■ **Tareas a realizar**:
#1 Responde estas preguntas sobre el fragmento acerca del pecado original, marcando cada respuesta con su letra:
(a) ¿Qué pasaje del evangelio figura entre las lecturas de este domingo y qué resumen lo acompaña?
(b) Según la cita del Catecismo número 404, ¿el pecado original es un estado o un acto?
(c) ¿Qué nombre recibe la inclinación al mal?
#2 Indica si cada afirmación concuerda con el fragmento sobre el pecado original. Contesta sí o no y cita textualmente las palabras que lo deciden:
(a) La naturaleza humana quedó totalmente corrompida por el pecado original.
(b) El salmo indicado para este domingo es el 50.
(c) Por el pecado de los primeros padres, el hombre dejó de ser libre.
#3 Por favor, convierte en una lista breve el párrafo del fragmento sobre el pecado original que empieza con «La doctrina sobre el pecado original», conservando sus datos principales.

■ **Fragmento seleccionado**:
::::::::::

Vencer con Cristo

I Domingo de Cuaresma – Ciclo A

• Gn 2, 7-9; 3, 1-7. Creación y pecado de los primeros padres.
• Sal 50. Misericordia, Señor, hemos pecado.
• Rm 5, 12-19. Donde abundó el pecado, sobreabundó la gracia.
• Mt 4, 1-11. Jesús ayuna cuarenta días y es tentado.

En el principio Dios creo todo cuanto existe, también creo al ser humano “hombre y mujer los creó” dice el libro del Génesis, y todo cuanto Dios creo era bueno y recibió la bendición de Dios. Sin embargo por envidia y seducción del demonio el hombre se apartó de la amistad con Dios, nuestros primero padres transgredieron y el mandato del Señor cayendo en con su desobediencia en el pecado, este pecado de Adán y Eva es llamado pecado original

¿Qué es y cuáles son sus consecuencias? “Es la privación de la santidad y de la justicia originales pero la naturaleza humana no está totalmente corrompida: está herida en sus propias fuerzas naturales, sometida a la ignorancia, al sufrimiento y al imperio de la muerte e inclinada al pecado (esta inclinación al mal es llamada «concupiscencia»)….” (Catecismo de la Iglesia Católica 405)

“…el pecado original es llamado «pecado» de manera análoga: es un pecado «contraído», «no cometido», un estado y no un acto.” (Catecismo de la Iglesia Católica 404)

¿Por qué es importante conocer esto? (Catecismo de la Iglesia Católica 407-408)

“La doctrina sobre el pecado original – vinculada a la de la Redención de Cristo – proporciona una mirada de discernimiento lúcido sobre la situación del hombre y de su obrar en el mundo. Por el pecado de los primeros padres, el diablo adquirió un cierto dominio sobre el hombre, aunque éste permanezca libre. El pecado original entraña «la servidumbre bajo el poder del que poseía el imperio de la muerte, es decir, del diablo» (Cc. de Trento: DS 1511, cf. Hb 2, 14). Ignorar que el hombre posee una naturaleza herida, inclinada al mal, da lugar a graves errores en el dominio de la educación, de la política, de la acción social (cf. CA 25) y de las costumbres.

::::::::::

■ **Registros del conjunto**:
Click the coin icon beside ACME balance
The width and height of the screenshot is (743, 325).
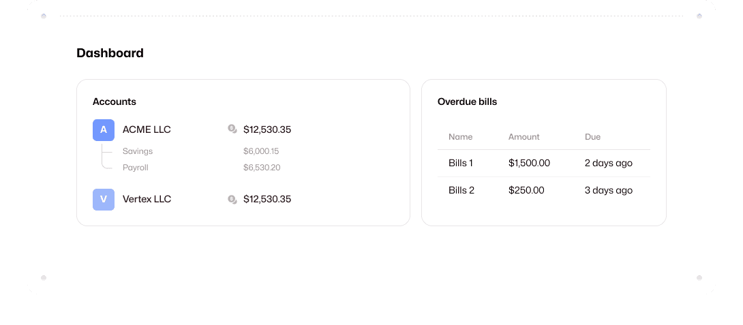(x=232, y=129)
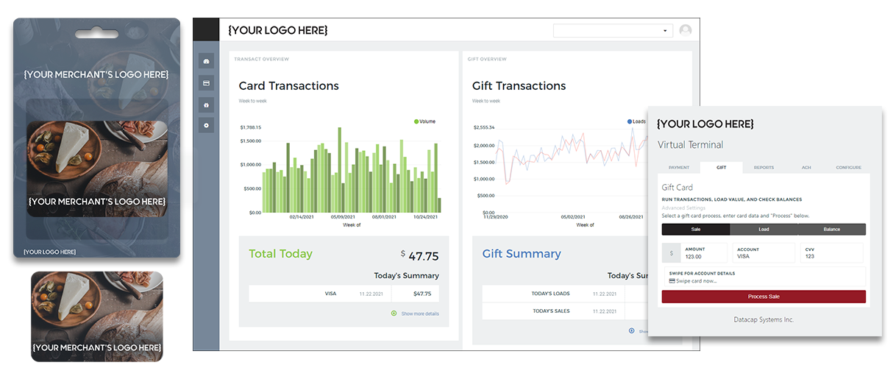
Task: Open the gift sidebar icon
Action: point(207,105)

::::::::::

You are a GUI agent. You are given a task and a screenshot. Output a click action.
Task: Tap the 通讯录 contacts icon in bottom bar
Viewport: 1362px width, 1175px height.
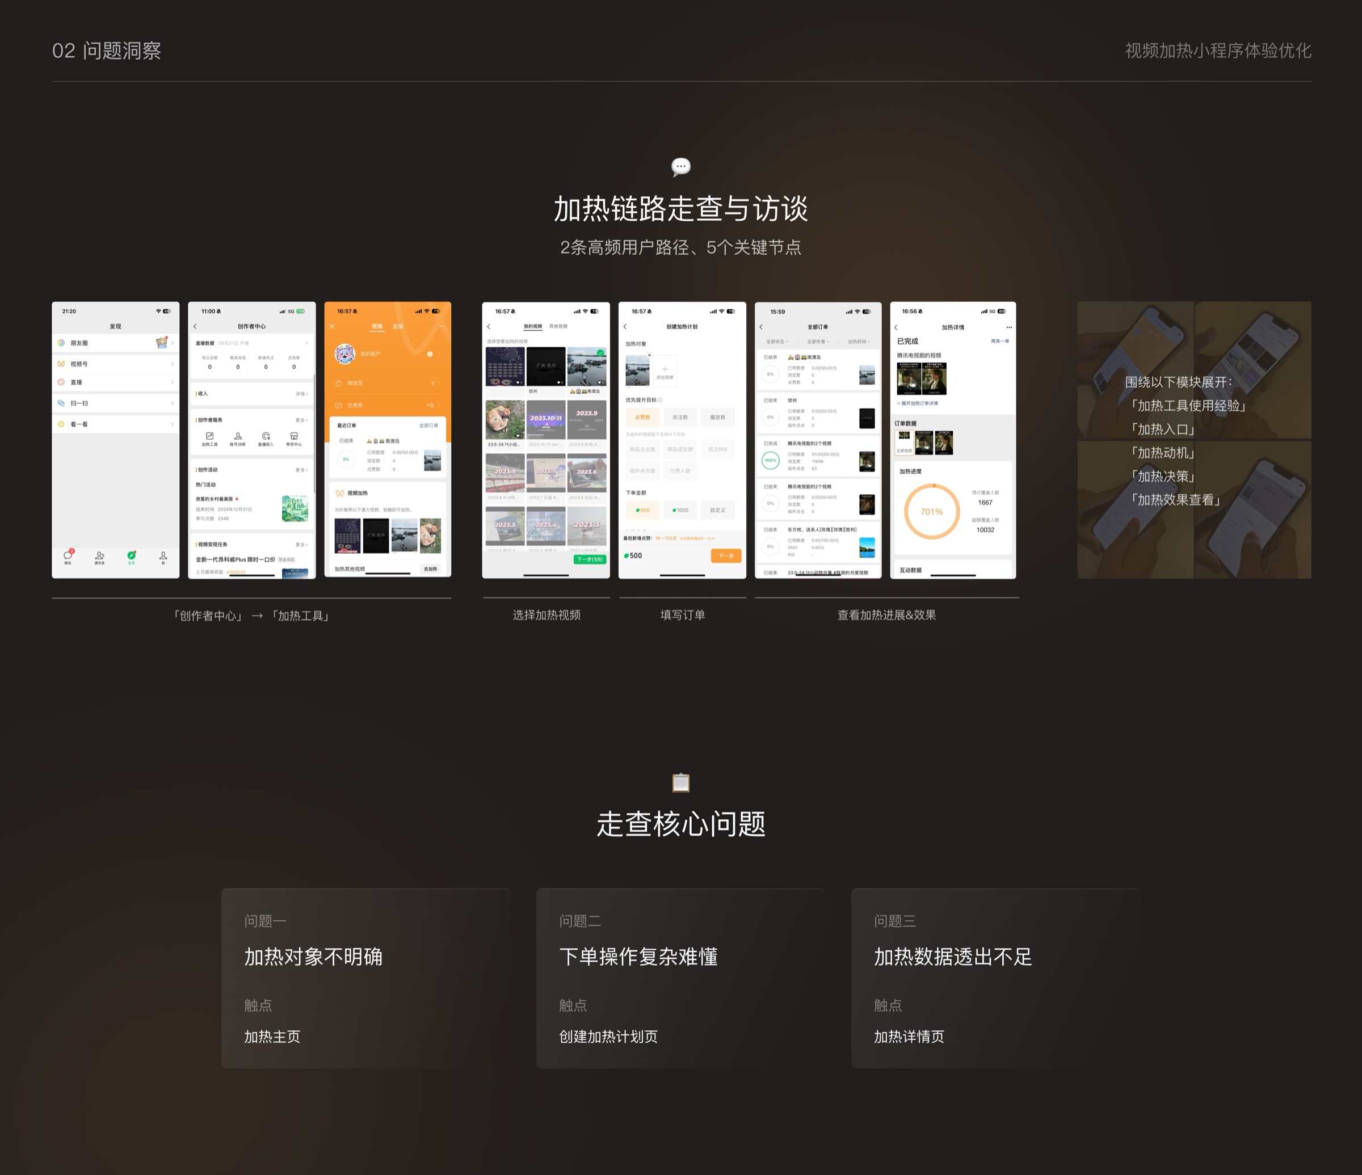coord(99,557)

::::::::::

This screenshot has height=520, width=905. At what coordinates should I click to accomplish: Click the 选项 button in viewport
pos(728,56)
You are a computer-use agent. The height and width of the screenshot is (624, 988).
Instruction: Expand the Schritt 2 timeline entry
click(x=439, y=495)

::::::::::

■ **Respuestas por tarea**:
#1
(a) Mt 4, 1-11: «Jesús ayuna cuarenta días y es tentado».
(b) Es un estado, no un acto.
(c) Se llama «concupiscencia».

#2
(a) No: «la naturaleza humana no está totalmente corrompida».
(b) Sí: «Sal 50. Misericordia, Señor, hemos pecado.»
(c) No: «el diablo adquirió un cierto dominio sobre el hombre, aunque éste permanezca libre».

#3
- Unida a la doctrina de la Redención de Cristo, la doctrina del pecado original ofrece un discernimiento lúcido sobre la situación del hombre y su obrar en el mundo.
- Por el pecado de los primeros padres, el diablo adquirió cierto dominio sobre el hombre, aunque este sigue siendo libre.
- El pecado original implica la servidumbre bajo el poder del diablo, que poseía el imperio de la muerte.
- Ignorar que la naturaleza humana está herida e inclinada al mal conduce a graves errores en la educación, la política, la acción social y las costumbres.